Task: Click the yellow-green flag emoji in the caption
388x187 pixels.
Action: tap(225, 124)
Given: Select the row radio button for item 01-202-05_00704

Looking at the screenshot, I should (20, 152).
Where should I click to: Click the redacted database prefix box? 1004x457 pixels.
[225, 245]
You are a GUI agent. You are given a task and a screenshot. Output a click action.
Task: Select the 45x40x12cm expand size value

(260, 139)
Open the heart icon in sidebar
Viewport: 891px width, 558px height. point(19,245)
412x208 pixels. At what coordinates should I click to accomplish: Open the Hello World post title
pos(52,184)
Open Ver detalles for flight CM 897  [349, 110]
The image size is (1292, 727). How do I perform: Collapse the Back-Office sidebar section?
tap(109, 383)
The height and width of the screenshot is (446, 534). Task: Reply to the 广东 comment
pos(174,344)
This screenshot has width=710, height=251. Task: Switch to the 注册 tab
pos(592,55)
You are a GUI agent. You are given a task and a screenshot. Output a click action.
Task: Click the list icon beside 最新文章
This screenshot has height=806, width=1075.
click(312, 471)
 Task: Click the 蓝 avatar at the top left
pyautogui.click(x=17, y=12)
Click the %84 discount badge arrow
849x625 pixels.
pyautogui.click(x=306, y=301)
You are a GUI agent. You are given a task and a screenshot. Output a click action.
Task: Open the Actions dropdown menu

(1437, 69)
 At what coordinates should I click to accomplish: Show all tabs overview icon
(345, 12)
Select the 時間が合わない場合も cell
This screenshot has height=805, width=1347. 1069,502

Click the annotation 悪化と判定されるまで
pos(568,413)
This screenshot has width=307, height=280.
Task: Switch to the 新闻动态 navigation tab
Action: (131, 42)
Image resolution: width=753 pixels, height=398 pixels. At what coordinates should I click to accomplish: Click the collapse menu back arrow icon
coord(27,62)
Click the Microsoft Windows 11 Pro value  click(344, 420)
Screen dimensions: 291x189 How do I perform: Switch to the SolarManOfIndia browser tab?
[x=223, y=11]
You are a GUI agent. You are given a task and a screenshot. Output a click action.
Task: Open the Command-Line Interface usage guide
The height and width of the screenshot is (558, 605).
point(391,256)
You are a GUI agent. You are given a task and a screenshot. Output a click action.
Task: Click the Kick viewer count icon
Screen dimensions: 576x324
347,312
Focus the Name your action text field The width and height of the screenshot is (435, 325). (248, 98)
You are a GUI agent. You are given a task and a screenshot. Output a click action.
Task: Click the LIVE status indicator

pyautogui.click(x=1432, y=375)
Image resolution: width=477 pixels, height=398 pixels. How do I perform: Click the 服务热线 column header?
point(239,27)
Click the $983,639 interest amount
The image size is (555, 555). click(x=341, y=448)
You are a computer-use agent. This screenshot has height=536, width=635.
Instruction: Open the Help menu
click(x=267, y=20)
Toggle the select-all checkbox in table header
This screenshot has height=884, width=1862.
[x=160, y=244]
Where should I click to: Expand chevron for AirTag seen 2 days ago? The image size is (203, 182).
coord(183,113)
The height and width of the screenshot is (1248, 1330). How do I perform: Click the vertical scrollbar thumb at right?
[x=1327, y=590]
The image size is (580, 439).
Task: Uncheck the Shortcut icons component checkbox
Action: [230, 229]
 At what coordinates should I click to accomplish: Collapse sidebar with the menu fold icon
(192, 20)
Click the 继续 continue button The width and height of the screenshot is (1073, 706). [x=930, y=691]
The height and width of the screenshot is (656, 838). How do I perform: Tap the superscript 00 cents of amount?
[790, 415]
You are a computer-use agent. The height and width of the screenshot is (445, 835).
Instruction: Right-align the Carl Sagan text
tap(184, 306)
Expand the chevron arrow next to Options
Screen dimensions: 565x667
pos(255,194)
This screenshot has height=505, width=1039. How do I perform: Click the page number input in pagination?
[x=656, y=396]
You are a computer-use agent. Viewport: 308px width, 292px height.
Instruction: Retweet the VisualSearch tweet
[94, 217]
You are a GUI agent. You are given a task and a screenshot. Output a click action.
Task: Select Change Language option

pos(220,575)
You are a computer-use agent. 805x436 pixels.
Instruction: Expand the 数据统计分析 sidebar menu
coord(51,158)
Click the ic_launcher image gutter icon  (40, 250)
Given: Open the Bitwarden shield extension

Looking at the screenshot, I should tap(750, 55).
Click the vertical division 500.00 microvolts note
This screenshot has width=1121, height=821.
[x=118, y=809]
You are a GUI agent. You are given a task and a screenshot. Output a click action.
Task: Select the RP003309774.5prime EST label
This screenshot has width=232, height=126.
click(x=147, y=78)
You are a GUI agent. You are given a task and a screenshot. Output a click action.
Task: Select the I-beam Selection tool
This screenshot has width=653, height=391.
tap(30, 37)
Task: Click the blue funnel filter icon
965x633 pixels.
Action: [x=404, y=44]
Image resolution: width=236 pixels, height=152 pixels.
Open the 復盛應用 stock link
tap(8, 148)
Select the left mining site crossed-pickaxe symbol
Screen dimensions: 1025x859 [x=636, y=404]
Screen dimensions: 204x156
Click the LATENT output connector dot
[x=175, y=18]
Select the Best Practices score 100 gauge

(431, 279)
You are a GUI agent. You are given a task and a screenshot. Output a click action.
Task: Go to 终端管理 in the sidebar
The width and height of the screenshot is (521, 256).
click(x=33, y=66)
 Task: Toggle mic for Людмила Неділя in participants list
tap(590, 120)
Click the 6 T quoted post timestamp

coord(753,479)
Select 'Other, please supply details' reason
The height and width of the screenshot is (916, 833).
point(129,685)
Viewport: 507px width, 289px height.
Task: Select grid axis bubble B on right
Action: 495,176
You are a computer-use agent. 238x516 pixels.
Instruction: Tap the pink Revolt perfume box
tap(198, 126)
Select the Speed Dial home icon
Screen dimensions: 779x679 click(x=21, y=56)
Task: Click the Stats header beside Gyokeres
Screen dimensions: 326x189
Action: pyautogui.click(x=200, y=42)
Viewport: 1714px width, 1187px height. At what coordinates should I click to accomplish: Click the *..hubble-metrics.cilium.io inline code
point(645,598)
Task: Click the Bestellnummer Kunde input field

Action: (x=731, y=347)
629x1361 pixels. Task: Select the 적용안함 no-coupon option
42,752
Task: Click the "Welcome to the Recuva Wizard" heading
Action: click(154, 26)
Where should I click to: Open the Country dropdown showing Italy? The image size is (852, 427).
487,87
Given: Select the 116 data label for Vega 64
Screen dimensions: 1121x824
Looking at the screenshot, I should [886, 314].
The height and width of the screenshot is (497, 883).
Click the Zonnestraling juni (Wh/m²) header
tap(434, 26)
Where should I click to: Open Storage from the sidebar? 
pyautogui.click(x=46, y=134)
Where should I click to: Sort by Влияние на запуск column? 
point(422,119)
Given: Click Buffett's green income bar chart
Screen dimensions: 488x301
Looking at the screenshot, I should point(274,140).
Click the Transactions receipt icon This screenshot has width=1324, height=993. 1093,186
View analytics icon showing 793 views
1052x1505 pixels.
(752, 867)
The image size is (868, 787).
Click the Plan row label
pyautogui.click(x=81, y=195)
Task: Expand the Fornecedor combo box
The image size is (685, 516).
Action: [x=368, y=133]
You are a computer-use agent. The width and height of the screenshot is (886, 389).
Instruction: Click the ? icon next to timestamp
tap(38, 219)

● TASK DESCRIPTION
Restate each record exactly as written.

● SOLUTION FOR THIS TASK
Task: Click the yellow-green flag emoji in the caption
388x187 pixels.
Action: tap(225, 124)
Given: Select the row radio button for item 01-202-05_00704

Looking at the screenshot, I should (20, 152).
Where should I click to: Click the redacted database prefix box? 1004x457 pixels.
[225, 245]
You are a GUI agent. You are given a task and a screenshot. Output a click action.
Task: Select the 45x40x12cm expand size value

(260, 139)
Open the heart icon in sidebar
Viewport: 891px width, 558px height. point(19,245)
412x208 pixels. At what coordinates should I click to accomplish: Open the Hello World post title
pos(52,184)
Open Ver detalles for flight CM 897  [349, 110]
The image size is (1292, 727). How do I perform: Collapse the Back-Office sidebar section?
tap(109, 383)
The height and width of the screenshot is (446, 534). Task: Reply to the 广东 comment
pos(174,344)
This screenshot has width=710, height=251. Task: Switch to the 注册 tab
pos(592,55)
You are a GUI agent. You are given a task and a screenshot. Output a click action.
Task: Click the list icon beside 最新文章
This screenshot has height=806, width=1075.
click(312, 471)
 Task: Click the 蓝 avatar at the top left
pyautogui.click(x=17, y=12)
Click the %84 discount badge arrow
849x625 pixels.
pyautogui.click(x=306, y=301)
You are a GUI agent. You are given a task and a screenshot. Output a click action.
Task: Open the Actions dropdown menu

(1437, 69)
 At what coordinates should I click to accomplish: Show all tabs overview icon
(345, 12)
Select the 時間が合わない場合も cell
This screenshot has height=805, width=1347. 1069,502

Click the annotation 悪化と判定されるまで
pos(568,413)
This screenshot has width=307, height=280.
Task: Switch to the 新闻动态 navigation tab
Action: (131, 42)
Image resolution: width=753 pixels, height=398 pixels. At what coordinates should I click to accomplish: Click the collapse menu back arrow icon
coord(27,62)
Click the Microsoft Windows 11 Pro value  click(344, 420)
Screen dimensions: 291x189 How do I perform: Switch to the SolarManOfIndia browser tab?
[x=223, y=11]
You are a GUI agent. You are given a task and a screenshot. Output a click action.
Task: Open the Command-Line Interface usage guide
The height and width of the screenshot is (558, 605).
point(391,256)
You are a GUI agent. You are given a task and a screenshot. Output a click action.
Task: Click the Kick viewer count icon
Screen dimensions: 576x324
347,312
Focus the Name your action text field The width and height of the screenshot is (435, 325). (248, 98)
You are a GUI agent. You are given a task and a screenshot. Output a click action.
Task: Click the LIVE status indicator

pyautogui.click(x=1432, y=375)
Image resolution: width=477 pixels, height=398 pixels. How do I perform: Click the 服务热线 column header?
point(239,27)
Click the $983,639 interest amount
The image size is (555, 555). click(x=341, y=448)
You are a computer-use agent. This screenshot has height=536, width=635.
Instruction: Open the Help menu
click(x=267, y=20)
Toggle the select-all checkbox in table header
This screenshot has height=884, width=1862.
[x=160, y=244]
Where should I click to: Expand chevron for AirTag seen 2 days ago? The image size is (203, 182).
coord(183,113)
The height and width of the screenshot is (1248, 1330). How do I perform: Click the vertical scrollbar thumb at right?
[x=1327, y=590]
The image size is (580, 439).
Task: Uncheck the Shortcut icons component checkbox
Action: [230, 229]
 At what coordinates should I click to accomplish: Collapse sidebar with the menu fold icon
(192, 20)
Click the 继续 continue button The width and height of the screenshot is (1073, 706). [x=930, y=691]
The height and width of the screenshot is (656, 838). How do I perform: Tap the superscript 00 cents of amount?
[790, 415]
You are a computer-use agent. The height and width of the screenshot is (445, 835).
Instruction: Right-align the Carl Sagan text
tap(184, 306)
Expand the chevron arrow next to Options
Screen dimensions: 565x667
pos(255,194)
This screenshot has height=505, width=1039. How do I perform: Click the page number input in pagination?
[x=656, y=396]
You are a computer-use agent. Viewport: 308px width, 292px height.
Instruction: Retweet the VisualSearch tweet
[94, 217]
You are a GUI agent. You are given a task and a screenshot. Output a click action.
Task: Select Change Language option

pos(220,575)
You are a computer-use agent. 805x436 pixels.
Instruction: Expand the 数据统计分析 sidebar menu
coord(51,158)
Click the ic_launcher image gutter icon  (40, 250)
Given: Open the Bitwarden shield extension

Looking at the screenshot, I should tap(750, 55).
Click the vertical division 500.00 microvolts note
This screenshot has width=1121, height=821.
[x=118, y=809]
You are a GUI agent. You are given a task and a screenshot. Output a click action.
Task: Select the RP003309774.5prime EST label
This screenshot has width=232, height=126.
click(x=147, y=78)
You are a GUI agent. You are given a task and a screenshot. Output a click action.
Task: Select the I-beam Selection tool
This screenshot has width=653, height=391.
tap(30, 37)
Task: Click the blue funnel filter icon
965x633 pixels.
Action: [x=404, y=44]
Image resolution: width=236 pixels, height=152 pixels.
Open the 復盛應用 stock link
tap(8, 148)
Select the left mining site crossed-pickaxe symbol
Screen dimensions: 1025x859 [x=636, y=404]
Screen dimensions: 204x156
Click the LATENT output connector dot
[x=175, y=18]
Select the Best Practices score 100 gauge

(431, 279)
You are a GUI agent. You are given a task and a screenshot. Output a click action.
Task: Go to 终端管理 in the sidebar
The width and height of the screenshot is (521, 256).
click(x=33, y=66)
 Task: Toggle mic for Людмила Неділя in participants list
tap(590, 120)
Click the 6 T quoted post timestamp

coord(753,479)
Select 'Other, please supply details' reason
The height and width of the screenshot is (916, 833).
point(129,685)
Viewport: 507px width, 289px height.
Task: Select grid axis bubble B on right
Action: 495,176
You are a computer-use agent. 238x516 pixels.
Instruction: Tap the pink Revolt perfume box
tap(198, 126)
Select the Speed Dial home icon
Screen dimensions: 779x679 click(x=21, y=56)
Task: Click the Stats header beside Gyokeres
Screen dimensions: 326x189
Action: pyautogui.click(x=200, y=42)
Viewport: 1714px width, 1187px height. At what coordinates should I click to accomplish: Click the *..hubble-metrics.cilium.io inline code
point(645,598)
Task: Click the Bestellnummer Kunde input field

Action: (x=731, y=347)
629x1361 pixels. Task: Select the 적용안함 no-coupon option
42,752
Task: Click the "Welcome to the Recuva Wizard" heading
Action: click(154, 26)
Where should I click to: Open the Country dropdown showing Italy? The image size is (852, 427).
487,87
Given: Select the 116 data label for Vega 64
Screen dimensions: 1121x824
Looking at the screenshot, I should [886, 314].
The height and width of the screenshot is (497, 883).
Click the Zonnestraling juni (Wh/m²) header
tap(434, 26)
Where should I click to: Open Storage from the sidebar? 
pyautogui.click(x=46, y=134)
Where should I click to: Sort by Влияние на запуск column? 
point(422,119)
Given: Click Buffett's green income bar chart
Screen dimensions: 488x301
Looking at the screenshot, I should point(274,140).
Click the Transactions receipt icon This screenshot has width=1324, height=993. 1093,186
View analytics icon showing 793 views
1052x1505 pixels.
(752, 867)
The image size is (868, 787).
Click the Plan row label
pyautogui.click(x=81, y=195)
Task: Expand the Fornecedor combo box
The image size is (685, 516).
Action: [x=368, y=133]
You are a computer-use agent. The width and height of the screenshot is (886, 389).
Instruction: Click the ? icon next to timestamp
tap(38, 219)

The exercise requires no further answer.